I felt a mounting contempt for myself that was proportional to a rising respect for the man at my feet. He had handled the bullying better than most and taken longer to break than it might have taken to break me under like circumstances. Dying clueless, among garbage, on a dead-end road, is sufficient reason to beg.
But my assessment was premature.
My cell phone had a digital-recorder function. I pressed the RECORD icon and dropped the phone on the ground near the man’s head. “So talk. They won’t believe me unless I get it on tape.”

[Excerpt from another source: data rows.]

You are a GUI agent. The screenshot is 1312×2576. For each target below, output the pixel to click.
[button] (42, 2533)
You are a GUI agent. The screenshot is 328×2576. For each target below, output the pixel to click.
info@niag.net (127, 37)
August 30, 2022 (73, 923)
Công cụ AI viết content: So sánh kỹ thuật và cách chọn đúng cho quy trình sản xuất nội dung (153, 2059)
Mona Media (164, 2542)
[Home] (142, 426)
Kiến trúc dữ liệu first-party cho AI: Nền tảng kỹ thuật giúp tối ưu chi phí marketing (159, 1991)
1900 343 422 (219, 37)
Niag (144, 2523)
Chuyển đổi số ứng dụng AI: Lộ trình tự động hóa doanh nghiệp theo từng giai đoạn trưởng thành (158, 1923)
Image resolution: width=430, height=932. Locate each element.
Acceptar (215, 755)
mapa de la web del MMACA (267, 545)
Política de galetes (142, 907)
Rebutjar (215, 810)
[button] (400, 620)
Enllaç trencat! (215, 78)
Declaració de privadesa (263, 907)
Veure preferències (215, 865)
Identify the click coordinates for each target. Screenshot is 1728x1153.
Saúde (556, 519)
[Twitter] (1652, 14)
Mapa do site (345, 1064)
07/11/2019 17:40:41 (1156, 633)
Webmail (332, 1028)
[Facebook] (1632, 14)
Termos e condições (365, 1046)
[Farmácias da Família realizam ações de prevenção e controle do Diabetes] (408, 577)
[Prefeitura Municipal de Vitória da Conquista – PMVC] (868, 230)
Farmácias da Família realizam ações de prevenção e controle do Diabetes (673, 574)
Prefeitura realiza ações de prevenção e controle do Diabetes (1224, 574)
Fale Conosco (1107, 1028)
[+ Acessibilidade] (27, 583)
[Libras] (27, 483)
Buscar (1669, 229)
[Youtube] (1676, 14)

Myles opened his eyes. “ Sure. What do you want me to say? I’ll tell you anything.” His eagerness to survive, his clinging devotion to hope, summarized our species yet, oddly, also debased it.
“They want the truth.”
“Of course! I’m a cooperative person-you’ll see. But first, I think we’d be more comfortable if-”
I interrupted before he could mention freeing his hands, saying, “They’re looking for a missing kid. That’s all I know. You asked for a minute to figure it out. You’ve got it. So tell me: What’s the question you’re supposed to answer?”
“I don’t know. I swear it, I have no idea.”
I said, “Then we’re wasting time,” and leaned closer with the gun.
“Wait! Maybe I do know something.” I watched his face. When I saw his eyes rotate upward, I knew he was assembling a lie. I touched the gun barrel to his ear. He winced but offered the lie anyway.
“There are always questions when somebody’s kid disappears. No one’s to blame, it’s just the way it is. And let’s be honest, young girls disappear all the time. What I don’t understand is-”
“How do you know it was a girl?” I said.
When he replied, “Well… it’s only natural to assume-” I pressed the pistol into his ear.
He lied again. “You told me it was a girl! ‘They’re looking for a missing girl,’ isn’t that what you said?”
I began counting off seconds-“… thirty-nine… thirty-eight
… thirty-seven…”-and used my foot to pin him to the ground when he tried to wiggle away.
“Stop… stop, I’ll talk! But I need more information. Could be, the people who hired you got the wrong idea about the missing girl-boy-whatever. Did they say anything about finding something? Or about a type of radar-this was on a farm I own in New York where someone used ground-penetrating radar-”
I kept counting-“… thirty-one… thirty… twenty-nine. ..”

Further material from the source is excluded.